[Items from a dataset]

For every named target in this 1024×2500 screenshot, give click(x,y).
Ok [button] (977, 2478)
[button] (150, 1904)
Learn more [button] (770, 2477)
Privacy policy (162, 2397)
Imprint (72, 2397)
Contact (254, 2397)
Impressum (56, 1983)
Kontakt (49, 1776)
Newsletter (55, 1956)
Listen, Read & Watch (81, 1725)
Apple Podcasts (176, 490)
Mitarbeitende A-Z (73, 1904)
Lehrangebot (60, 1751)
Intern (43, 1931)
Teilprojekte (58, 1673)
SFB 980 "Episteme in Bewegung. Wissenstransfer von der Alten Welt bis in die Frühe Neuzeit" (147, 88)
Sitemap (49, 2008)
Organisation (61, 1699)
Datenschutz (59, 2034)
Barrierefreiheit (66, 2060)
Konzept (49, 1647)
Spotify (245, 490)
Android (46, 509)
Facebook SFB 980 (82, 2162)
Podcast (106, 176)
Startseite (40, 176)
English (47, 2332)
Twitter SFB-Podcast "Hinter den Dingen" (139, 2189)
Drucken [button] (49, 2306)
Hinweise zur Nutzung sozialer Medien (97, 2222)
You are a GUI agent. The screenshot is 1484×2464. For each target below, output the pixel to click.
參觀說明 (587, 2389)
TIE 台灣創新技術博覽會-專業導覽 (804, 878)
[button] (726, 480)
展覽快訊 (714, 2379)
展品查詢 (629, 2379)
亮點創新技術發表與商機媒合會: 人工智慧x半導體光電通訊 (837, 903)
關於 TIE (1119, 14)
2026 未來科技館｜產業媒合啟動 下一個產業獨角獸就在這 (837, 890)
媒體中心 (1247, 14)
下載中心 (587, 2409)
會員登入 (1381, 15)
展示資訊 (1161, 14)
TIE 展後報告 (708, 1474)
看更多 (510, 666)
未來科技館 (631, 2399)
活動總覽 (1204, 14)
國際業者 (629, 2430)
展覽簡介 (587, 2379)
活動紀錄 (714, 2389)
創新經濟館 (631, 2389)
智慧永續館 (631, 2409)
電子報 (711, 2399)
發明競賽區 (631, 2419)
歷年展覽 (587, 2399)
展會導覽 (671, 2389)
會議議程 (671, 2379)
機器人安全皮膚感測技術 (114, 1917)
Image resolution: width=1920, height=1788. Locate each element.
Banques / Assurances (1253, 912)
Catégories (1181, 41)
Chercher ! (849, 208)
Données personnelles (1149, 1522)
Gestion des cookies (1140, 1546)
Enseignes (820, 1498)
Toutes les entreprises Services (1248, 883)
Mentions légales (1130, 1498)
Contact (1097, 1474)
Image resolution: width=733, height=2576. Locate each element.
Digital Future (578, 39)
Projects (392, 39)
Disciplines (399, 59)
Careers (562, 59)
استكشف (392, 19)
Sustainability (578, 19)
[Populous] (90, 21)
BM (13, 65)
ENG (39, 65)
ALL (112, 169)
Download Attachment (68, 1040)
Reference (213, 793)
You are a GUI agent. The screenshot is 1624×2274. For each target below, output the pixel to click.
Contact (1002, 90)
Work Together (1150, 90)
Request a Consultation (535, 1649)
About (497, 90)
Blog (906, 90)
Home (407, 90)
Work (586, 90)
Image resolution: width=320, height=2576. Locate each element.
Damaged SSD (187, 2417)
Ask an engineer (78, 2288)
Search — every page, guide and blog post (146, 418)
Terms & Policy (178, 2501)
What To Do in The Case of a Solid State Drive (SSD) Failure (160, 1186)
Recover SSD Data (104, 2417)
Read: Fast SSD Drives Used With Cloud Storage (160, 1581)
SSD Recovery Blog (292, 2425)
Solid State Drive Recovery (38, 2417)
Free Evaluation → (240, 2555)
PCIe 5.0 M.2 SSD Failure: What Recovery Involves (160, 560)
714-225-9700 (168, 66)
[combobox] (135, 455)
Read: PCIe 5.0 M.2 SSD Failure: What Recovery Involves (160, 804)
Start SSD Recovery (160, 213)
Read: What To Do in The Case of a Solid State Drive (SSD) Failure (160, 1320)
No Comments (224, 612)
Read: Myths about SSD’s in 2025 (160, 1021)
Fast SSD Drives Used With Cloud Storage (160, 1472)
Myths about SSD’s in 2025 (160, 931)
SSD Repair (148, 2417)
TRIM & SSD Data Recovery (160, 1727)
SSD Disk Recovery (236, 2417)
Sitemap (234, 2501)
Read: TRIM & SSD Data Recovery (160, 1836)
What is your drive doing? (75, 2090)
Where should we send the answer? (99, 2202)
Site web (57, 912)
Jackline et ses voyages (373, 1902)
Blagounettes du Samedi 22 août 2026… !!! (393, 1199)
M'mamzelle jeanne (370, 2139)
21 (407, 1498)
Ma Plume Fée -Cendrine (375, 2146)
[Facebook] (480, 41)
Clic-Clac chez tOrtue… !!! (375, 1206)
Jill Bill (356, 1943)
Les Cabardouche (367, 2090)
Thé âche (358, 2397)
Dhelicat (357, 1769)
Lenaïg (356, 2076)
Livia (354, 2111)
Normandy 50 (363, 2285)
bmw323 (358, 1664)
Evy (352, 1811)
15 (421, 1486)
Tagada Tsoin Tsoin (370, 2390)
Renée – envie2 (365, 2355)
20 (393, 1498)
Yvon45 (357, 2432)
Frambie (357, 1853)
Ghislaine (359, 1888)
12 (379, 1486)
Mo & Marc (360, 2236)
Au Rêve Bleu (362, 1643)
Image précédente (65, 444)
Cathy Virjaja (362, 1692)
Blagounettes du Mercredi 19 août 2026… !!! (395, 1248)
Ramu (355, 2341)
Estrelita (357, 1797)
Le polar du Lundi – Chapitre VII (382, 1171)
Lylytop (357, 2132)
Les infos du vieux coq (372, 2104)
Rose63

[YOUR ASSIGNMENT] Using the entries above, restate word for word every line from the one that contains "Lenaïg (356, 2076)" through the last.

[OUTPUT]
Lenaïg (356, 2076)
Livia (354, 2111)
Normandy 50 (363, 2285)
bmw323 (358, 1664)
Evy (352, 1811)
15 (421, 1486)
Tagada Tsoin Tsoin (370, 2390)
Renée – envie2 (365, 2355)
20 (393, 1498)
Yvon45 (357, 2432)
Frambie (357, 1853)
Ghislaine (359, 1888)
12 (379, 1486)
Mo & Marc (360, 2236)
Au Rêve Bleu (362, 1643)
Image précédente (65, 444)
Cathy Virjaja (362, 1692)
Blagounettes du Mercredi 19 août 2026… !!! (395, 1248)
Ramu (355, 2341)
Estrelita (357, 1797)
Le polar du Lundi – Chapitre VII (382, 1171)
Lylytop (357, 2132)
Les infos du vieux coq (372, 2104)
Rose63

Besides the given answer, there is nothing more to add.